Passage —
## Start

File: faq.rst

package info (click to toggle)
satpy 0.59.0-2
links: PTS, VCS
area: main
in suites: forky, sid
size: 39,296 kB
sloc: python: 93,630; xml: 3,343; makefile: 146; javascript: 23
file content (208 lines) | stat: -rw-r--r-- 9,097 bytes
FAQ
===

Below you'll find frequently asked questions, performance tips, and other
topics that don't really fit in to the rest of the Satpy documentation.

If you have any other questions that aren't answered here feel free to make
an issue on GitHub or talk to us on the Slack team or mailing list. See the
:ref:`contributing <dev_help>` documentation for more information.

.. contents:: Topics
    :depth: 1
    :local:


How can I speed up creation of composites that need resampling?
------------------------------------------------------------------------

Satpy performs some initial image generation on the fly, but for composites
that need resampling (like the ``true_color`` composite for GOES/ABI) the data
must be resampled to a common grid before the final image can be produced, as
the input channels are at differing spatial resolutions. In such cases, you may
see a substantial performance improvement by passing ``generate=False`` when you
load your composite:

.. code-block:: python

    scn = Scene(filenames=filenames, reader='abi_l1b')
    scn.load(['true_color'], generate=False)
    scn_res = scn.resample(...)

By default, ``generate=True`` which means that Satpy will create as many
composites as it can with the available data. In some cases this could mean
a lot of intermediate products (ex. rayleigh corrected data using dynamically
generated angles for each band resolution) that will then need to be
resampled.

## End

Given information —
## Start

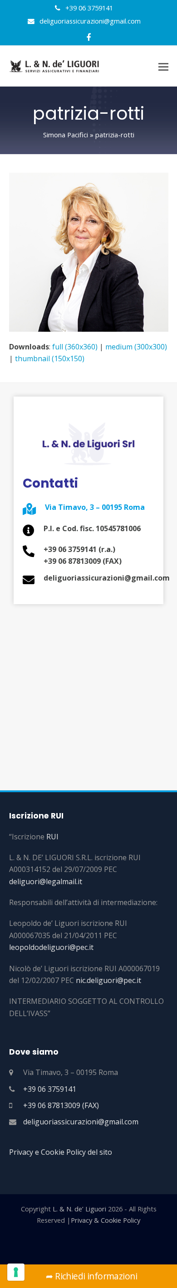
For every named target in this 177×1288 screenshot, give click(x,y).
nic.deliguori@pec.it (108, 980)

## End

Task A — Reproduce the Satpy FAQ word for word, starting with "package info (click" and going on through "the Satpy documentation.".
Task B — Please carry on the Satpy FAQ past its last sentence.

Written reply A —
package info (click to toggle)
satpy 0.59.0-2
links: PTS, VCS
area: main
in suites: forky, sid
size: 39,296 kB
sloc: python: 93,630; xml: 3,343; makefile: 146; javascript: 23
file content (208 lines) | stat: -rw-r--r-- 9,097 bytes
FAQ
===

Below you'll find frequently asked questions, performance tips, and other
topics that don't really fit in to the rest of the Satpy documentation.

Written reply B —
By setting ``generate=False``, Satpy will only load the necessary dependencies
from the reader, but not attempt generating any composites or applying any
modifiers. In these cases this can save a lot of time and memory as only one
resolution of the input data have to be processed. Note that this option has
no effect when only loading data directly from readers (ex. IR/visible bands
directly from the files) and where no composites or modifiers are used. Also
note that in cases where most of your composite
inputs are already at the same resolution and you are only generating a limited
number of composites, ``generate=False`` may actually hurt performance.


Why is Satpy slow on my powerful machine?
-----------------------------------------

Satpy depends heavily on the dask library for its performance. However,
on some systems dask's default settings can actually hurt performance.
By default dask will create a "worker" for each logical core on your
system. In most systems you have twice as many logical cores
(also known as threaded cores) as physical cores. Managing and communicating
with all of these workers can slow down dask, especially when they aren't all
being used by most Satpy calculations. One option is to limit the number of
workers by doing the following at the **top** of your python code:

.. code-block:: python

    import dask
    dask.config.set(num_workers=8)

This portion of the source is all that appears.